Что должен знать архитектор

 

* Из архива Г. П. Гольца. 1936—1946 гг.
 
[...] Отсутствие движения в творческой жизни, так же как и в физической, ведет к разложению и упадку.
 
Ребенок задает вопрос — «почему?», а взрослый на каком-то этапе часто перестает задавать этот вопрос. Чем меньше знаешь, тем легче работать. Вначале все просто. В искусстве, как и в жизни, чем дальше погружаешься в него, тем шире оно становится. Мало иметь дарование. Чтобы добиться результата, надо постоянно совершенствоваться.
Я хочу попытаться разобраться в том, как совершенствоваться, как расти архитектору, что знать, что изучать.
 
Витрувий писал, что архитектор должен знать все, знания его должны быть многогранны.
 
Первое, что необходимо, — это любовь к своему делу.
 
Ничто все знания без убежденности, без большевистской принципиальности. Художник, обладающий памятью и знанием, но не имеющий убеждений, создает плохие вещи — он творчески бесплоден.

■ **Исходные записи**:
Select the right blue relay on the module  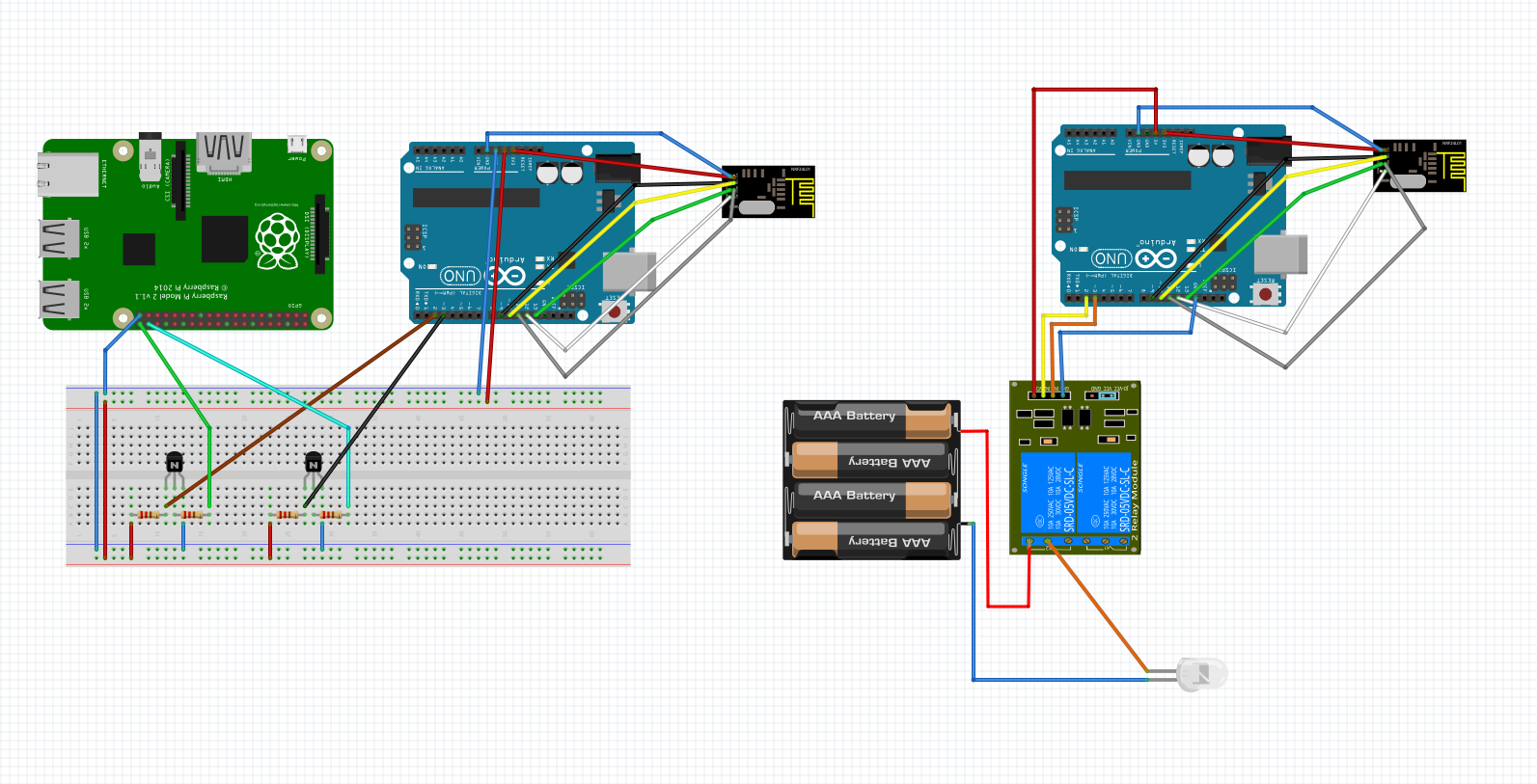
--
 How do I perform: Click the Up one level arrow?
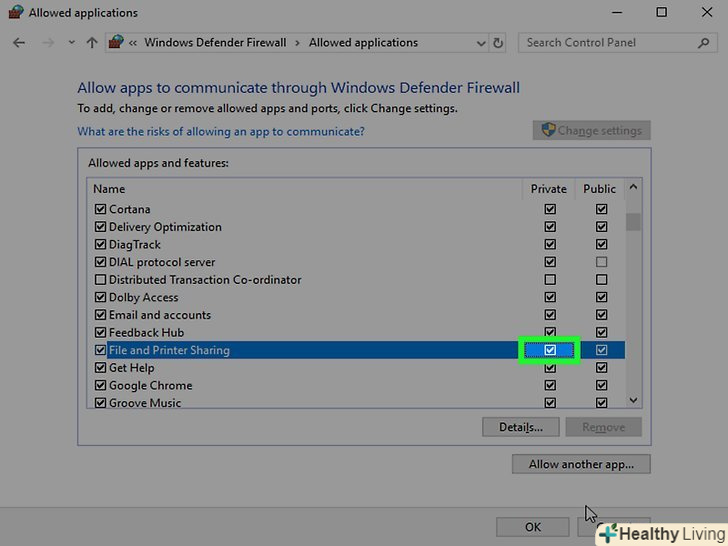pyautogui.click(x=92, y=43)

■ **Список заданий**:
1) Процитируйте из фрагмента о знаниях архитектора отрывок от слов «Что должен знать» до слов «должны быть многогранны.» включительно.
2) Изложите фрагмент о знаниях архитектора в двух предложениях.
3) Продолжите фрагмент о знаниях архитектора с места, на котором он заканчивается.

■ **Ответы к заданиям**:
1)
Что должен знать архитектор

 

* Из архива Г. П. Гольца. 1936—1946 гг.
 
[...] Отсутствие движения в творческой жизни, так же как и в физической, ведет к разложению и упадку.
 
Ребенок задает вопрос — «почему?», а взрослый на каком-то этапе часто перестает задавать этот вопрос. Чем меньше знаешь, тем легче работать. Вначале все просто. В искусстве, как и в жизни, чем дальше погружаешься в него, тем шире оно становится. Мало иметь дарование. Чтобы добиться результата, надо постоянно совершенствоваться.
Я хочу попытаться разобраться в том, как совершенствоваться, как расти архитектору, что знать, что изучать.
 
Витрувий писал, что архитектор должен знать все, знания его должны быть многогранны.

2) Отсутствие движения ведет творческую жизнь к упадку, одного дарования мало и нужно постоянно совершенствоваться, поэтому автор хочет разобраться, что архитектору знать и изучать. Со ссылкой на Витрувия о многогранности знаний архитектора первым необходимым условием названа любовь к своему делу, а художник без убеждений назван творчески бесплодным.

3)
 
Архитектор должен быть политически, диалектически образованным — знать социальную сущность, философию своей эпохи. Он должен знать не только область своей практической работы и теорию своего дела, но чувствовать и знать всю многообразную жизнь своей страны.
 
Архитектор должен знать природу и ее законы. Гёте сказал, что если художник изображает природу, то архитектор должен творить в природе. Она неисчерпаемо богата содержанием и прекрасна. Изучая ее, отделяя случайное от вечного и постоянного, художник в своих творениях должен стремиться создавать нечто близкое природе, созвучное ей, должен перенимать те способы, которые она применяет при создании своих произведений.
 
Архитектор должен изучать явления и предметы в окружающей среде. Ведь законы тяготения, сжатия и растяжения — это те законы, которыми оперирует архитектор и при создании конструкций — стены, опор, балок, каркаса, арки, свода, — и при использовании дерева, камня, металла, бетона, стекла и разнообразных новых материалов. Надо изучать механические и физические свойства материалов, технически использовать их возможности. И вместе с тем, изучая биологию и ботанику, надо понять строение и развитие живого организма в природе, масштаб и соразмерность членений при создании и природе малого и большого организма.
 
Чувство гармонии и система пропорций связывают искусство архитектуры с поэзией и музыкой. Ритмическая последовательность свойственна и этим видам искусства.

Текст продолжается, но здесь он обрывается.